Поначалу она даже не вспомнила, что настала ночь св. Андрея. Она пожелала доброй почи хозяину и поднялась в свою комнату, как каждый вечер. Разделась, как всегда, умылась, как всегда, почистила зубы; потом, тоже как всегда, забралась в постель и потушила лампу на ночном столике. Как всегда, перина холодным пуховым облаком окутала ее тело, и, как всегда, дождик за окном запел ей монотонную колыбельную песню. Она быстро уснула с ощущением, будто летит вниз головой сквозь постепенно расширяющуюся шахту в синеющее небо, и это небо — иссиня-черная вода, непостижимые глубины. Руки водорослей тянутся ей навстречу, рыбы скользят вдоль ее тела, рыбы с орлиными или свиными головами и огромными распластанными словно крылья плавниками. Она попыталась защититься от них, закричала. Но странным образом ничего не услышала. Вода журчала у нее в ушах и во рту, вода вымывала ее глаза из глазниц, вода заполняла ей легкие и сердце, вода вливалась в ее лоно… И тогда она действительно закричала и проснулась, села на кровати, широко раскрыв рот; тьма в комнате еще колебалась от ее крика, а снаружи по-прежнему журчал дождь.

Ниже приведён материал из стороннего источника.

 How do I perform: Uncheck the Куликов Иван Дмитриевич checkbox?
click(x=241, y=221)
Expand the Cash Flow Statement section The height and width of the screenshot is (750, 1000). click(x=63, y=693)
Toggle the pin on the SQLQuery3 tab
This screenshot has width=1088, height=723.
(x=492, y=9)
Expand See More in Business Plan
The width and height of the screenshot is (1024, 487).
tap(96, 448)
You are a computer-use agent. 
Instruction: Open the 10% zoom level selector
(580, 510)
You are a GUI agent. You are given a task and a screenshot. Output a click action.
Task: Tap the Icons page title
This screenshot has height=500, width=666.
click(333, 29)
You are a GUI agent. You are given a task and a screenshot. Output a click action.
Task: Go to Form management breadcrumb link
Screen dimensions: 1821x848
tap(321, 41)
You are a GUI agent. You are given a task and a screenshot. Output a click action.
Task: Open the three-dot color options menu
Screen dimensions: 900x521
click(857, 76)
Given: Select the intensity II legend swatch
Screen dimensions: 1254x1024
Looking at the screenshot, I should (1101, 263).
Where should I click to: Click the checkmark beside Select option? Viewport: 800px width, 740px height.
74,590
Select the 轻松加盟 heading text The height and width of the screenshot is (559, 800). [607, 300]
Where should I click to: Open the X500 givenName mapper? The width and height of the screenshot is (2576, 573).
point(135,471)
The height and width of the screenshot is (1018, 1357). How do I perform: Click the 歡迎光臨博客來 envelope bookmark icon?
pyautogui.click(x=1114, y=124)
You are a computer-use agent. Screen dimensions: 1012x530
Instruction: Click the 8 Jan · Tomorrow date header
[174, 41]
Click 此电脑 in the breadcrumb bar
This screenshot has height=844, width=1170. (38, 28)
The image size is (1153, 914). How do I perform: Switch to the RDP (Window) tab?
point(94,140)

Агнесса снова зажгла свет и поглядела на будильник. Был час ночи, следовательно, прошел всего один час с тех пор, как она легла. Опа подозрительно огляделась вокруг. Вот стол, вон шкаф, вот стул, на котором лежит ее платье. Но все вдруг показалось ей другим, чужим, опрокинутым, словно вывернутым наизнанку. «Странно!» — подумала она и оттолкнула ногами перину. Внезапно ей стало жарко, как в адском пекле, ее тело покрылось потом, а сердце бешено забилось, как у птицы, — сто двадцать ударов в минуту, не меньше.
Она провела рукой по лбу, и пальцы стали влажными от пота. Она сказала себе: «Я, наверно, заболела, или сама не знаю, что со мной». И, охваченная внезапным страхом перед грозящей ей бедой, она соскочила с кровати и начала ходить взад и вперед по комнате.
27
Перевод Э.Львовой.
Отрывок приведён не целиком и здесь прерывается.